Up till now, firefox was widely used by hackers and pentesters for their day to day job due to tremendous plugins that would make their work much easier for them. However now a days i prefer google chrome more than firefox, due to wide variety of interesting extensions that may provide a great aid in hacking and pentration testing.
Their are lots and lots of google chrome extension that can be used for hacking, however i have complied a list of my favorite ones, which i use frequently in order to test different types of web applications for security vulnerabilities.
How To Use Google Chrome For Hacking – Extensions
Xss rays would certainly be at the top of my list, XSS rays includes a scanner, XSS reverser and a DOM inspection tool. Although it does makes the browser a bit unstable when you are performing heavy scans, However it’s really handy in detecting XSS attacks. It’s a perfect replacement to XSSME that is used in firefox for detecting XSS attacks.

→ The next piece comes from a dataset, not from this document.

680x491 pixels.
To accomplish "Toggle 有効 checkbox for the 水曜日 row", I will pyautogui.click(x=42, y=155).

XSS Rays is a security tool to help pen test large web sites. It’s core features include a XSS scanner, XSS Reverser and object inspection. Need to know how a certain page filters output? Don’t have the source? No problem. XSS Rays will blackbox reverse a XSS filter without needing the source code.
Websecurify Scanner is a really powerful scanner capable of detecting lots of web application attacks. Although it generates lots of false positives, mostly related to CSRF attacks. However it’s really handy in detecting XSS attacks. It’s fully awesome automated and very user friendly.

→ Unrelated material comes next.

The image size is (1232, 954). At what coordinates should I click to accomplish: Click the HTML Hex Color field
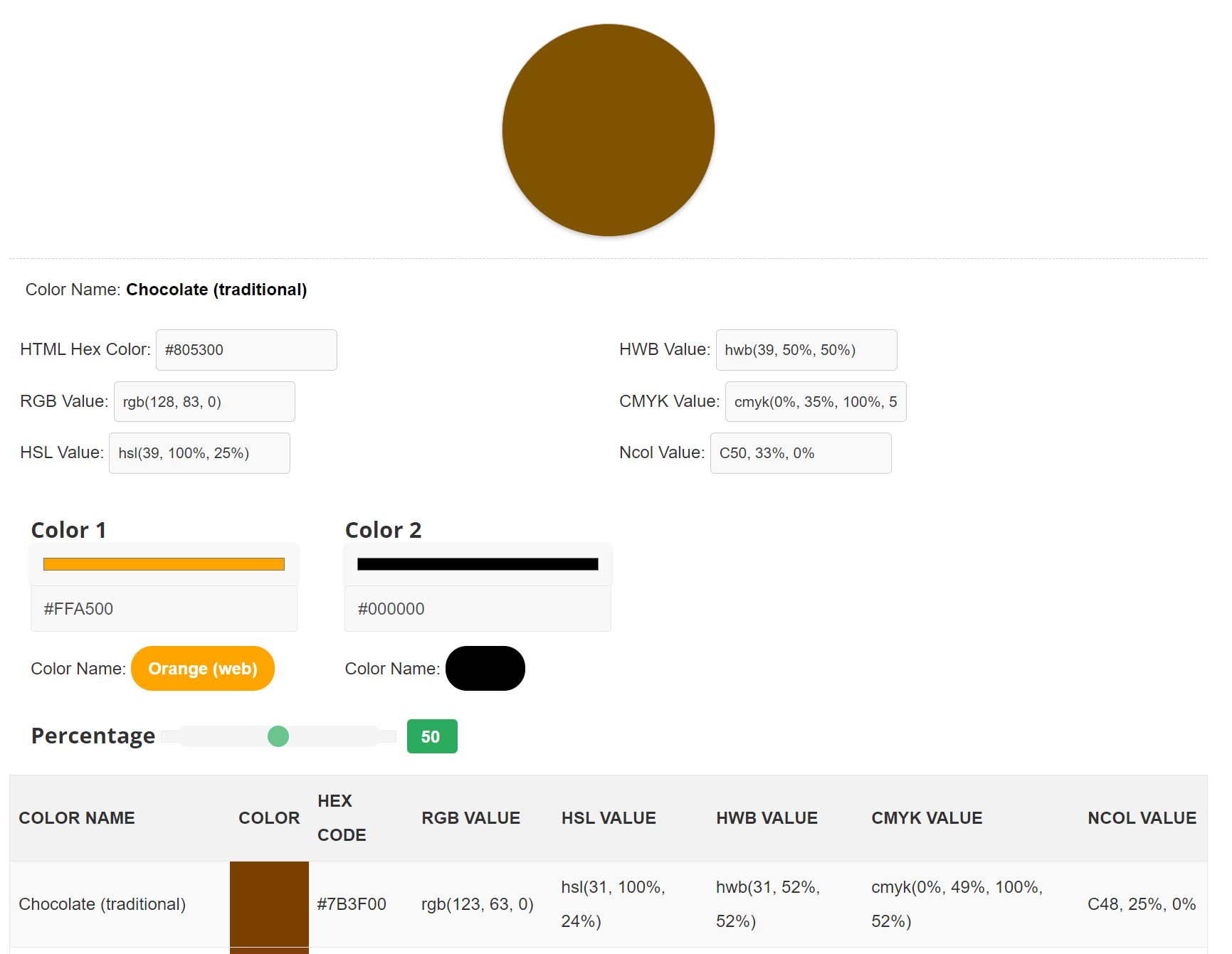[246, 350]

1. All you need to do is to install the websecurity scanner from the link above and visit the following page:
2. Just enter the URL and it will automatically start scanning.
HPP finder is capable of easily detecting Http Parameter Pollution attacks. HTTP Parameter Pollution is newest type of web application attacks, Their is not very much information available on it as compared to other attacks such as XSS, SQL injection. However the one that’s available is very handy.
HTTP Parameter Pollution (HPP) is a recently discovered web exploitation technique. Please read the NDSS 2010 paper for more details about the technique. HPP Finder is a Chrome extension designed for detecting HPP attempts. HPP Finder can detect URLs and HTML forms that might be susceptible of parameter pollution, but it is not a complete solution against HPP.
XSS Chef is a perfect replacement to BEEF (Browser Exploitation Framework) for google chrome, XSS chef will ease your exploitation process. I will write a complete tutorial on it.
Cookie Editor is a very useful google chrome extension for hackers, I mostly use it, when i am performing session hijacking attacks.